Deal Breaker
By john_king
- 289 reads
Deal Breaker
‘The waves crashed on the shore – elemental, relentless, untameable.’
Frank screwed the A4 into a ball, hurled it into the wicker basket on the other side of the room. Direct hit. It was a move he’s seen so often in movies scenes depicting a script writer.
‘The waves crashed on the shore; elemental, relentless as the sun..’
Scrunch, hurl, hit.
‘The waves crashed on the shore, rested a second, then crashed again.’
He adjusted the anglepoise lamp, and paced over to the wicker waste paper basket. The guilt was beginning to get to him. Shouldn’t he recycle? Have you ever seen a movie scene with a script writer who scrunches paper then takes it out to the appropriate recycling receptacle along with the Tuborg beer empties?
‘The waves…’ Frank read in the creative writing manuals about stopping mid-sentence, taking a break and starting again right where you’d left off. Simple yet effective so everyone on the course said.
He checked email, then text. Fiona- last night they’d had their first row when he called her Fi for the first time- said she’d be home about 7, fix supper, anything you fancy from the little Waitrose?
‘The waves…never seem to tire of it, in, crash, out, gather, repeat.’

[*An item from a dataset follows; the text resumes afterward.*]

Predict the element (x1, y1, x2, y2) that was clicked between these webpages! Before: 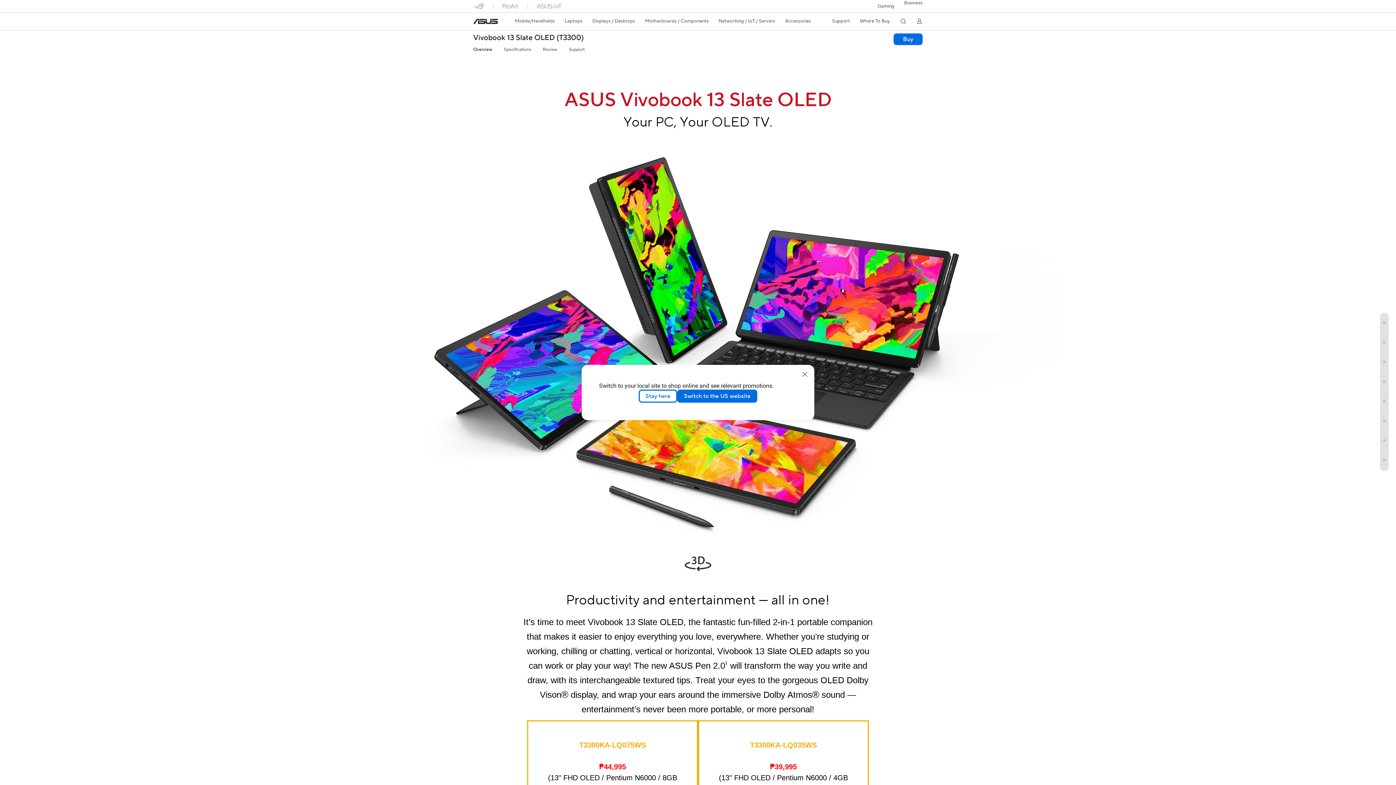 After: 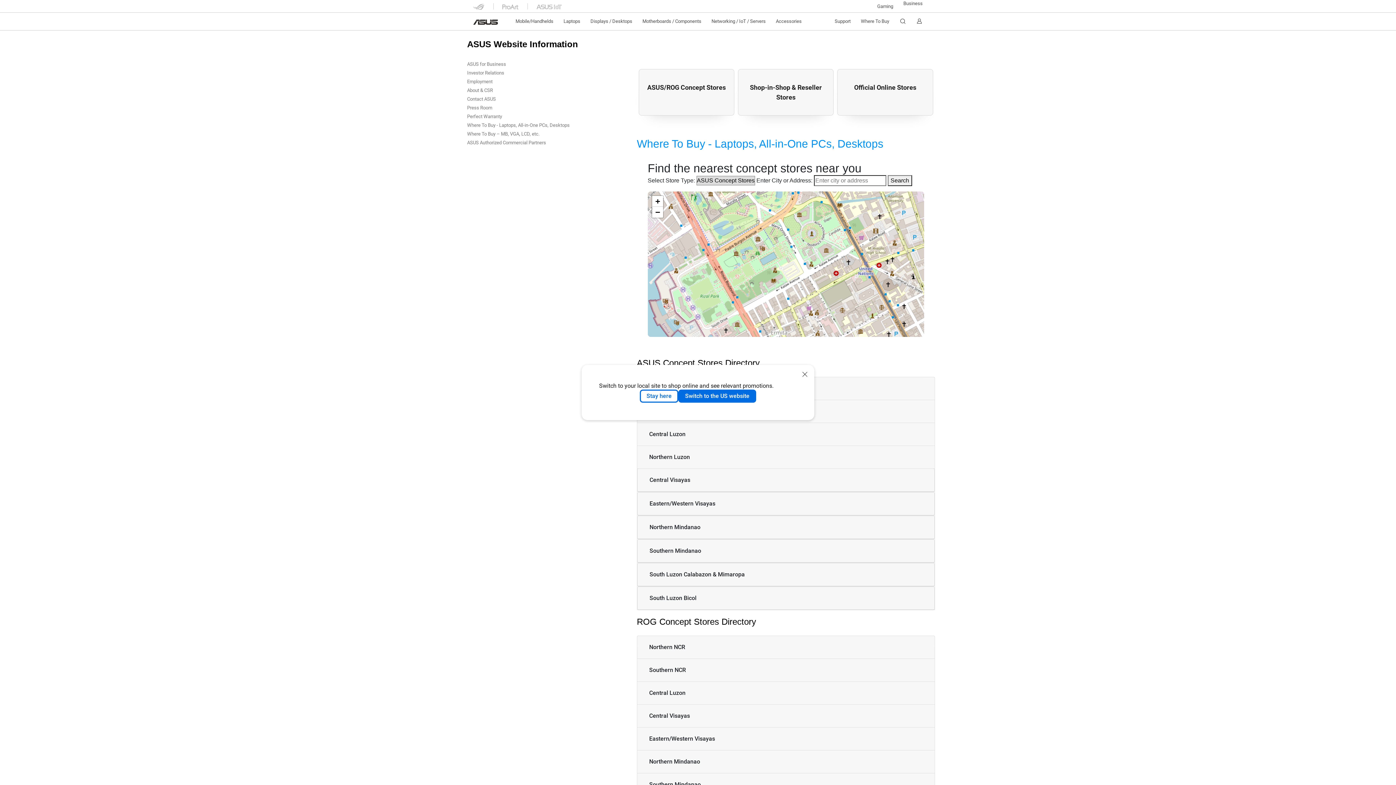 Action: label: Buy bbox: (893, 33, 922, 45)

Scrunch, hurl, he hit the edge of the basket. For a second it teetered, it could go either way, then it fell in. Frank looked at the clock. It was an electric display style they had bought at Habitat. The time was shown railway station 24 hour style. Next to it was a calendar that clicked as one day turned into the next. It was timed to turn over at midday rather than midnight. Yesterday, noon Sunday, Frank had asked Fiona for 6 months. There was no pressure, the click meant it was only day one of The Deal.
1900 struck. Fiona came in with the carriers.
‘How‘s your day, hun?’ she said, peripherally taking in the brimful basket.
‘Oh, you know,’ said Frank, ‘ you darling?’
Once they’d made the deal there was no need to talk about it again. Fiona set it up. She conference called Stella Bernstein in New York about staying in the London branch at Avron Cazenove Bernstein for 6 months and then taking up the promotion in the head office. If Frank hadn’t finished the first draft of his script by then fine, it wasn’t meant to be but at least they would know it and could literally move forward. No ‘perpetual student’ label for him.
They always got up at the same time though technically Frank could do his work 24/6. One day a week he went in to the college for a tutorial and peer review. Usually he commuted downstairs, she was on the District line.
Frank breathed in the fresh sheets of A4 he bought every Thursday from the stationers. He discussed paper weight and water marks with the young man in the store. He returned with fresh sheets irrespective of how many he completed.
Frank remained unperturbed even as the clock clicked above the pile of blank bonded quality A4 now as high as a Pacific breaker. Fiona returned each day with no waver in her tone as she asked him about his day, her eyes always on his before the wicker bin.
More than half way in to the deal they took a holiday. You need a break Frank, she said. Daytime they relaxed on the beach, night time dinner at Le Phare or a few nights in with a box set.
As they both returned to work before the leaves fell everything seemed just right. Frank moved the desk across the room, away from the calendar-clock, exactly under the anglepoise light pool, right next to the bin.
Pleased with his opening perfect sentence he switched the phone back from silent. It was Fiona’s ringtone with a text alert: ‘Morning Frank, Waitrose will be closed by time I'm back, get something in for yourself. I have a working dinner with partners and HR. F.’
Frank looked up from his desk, over the sheafs, to check the time. 1159 AM - then the date clicked.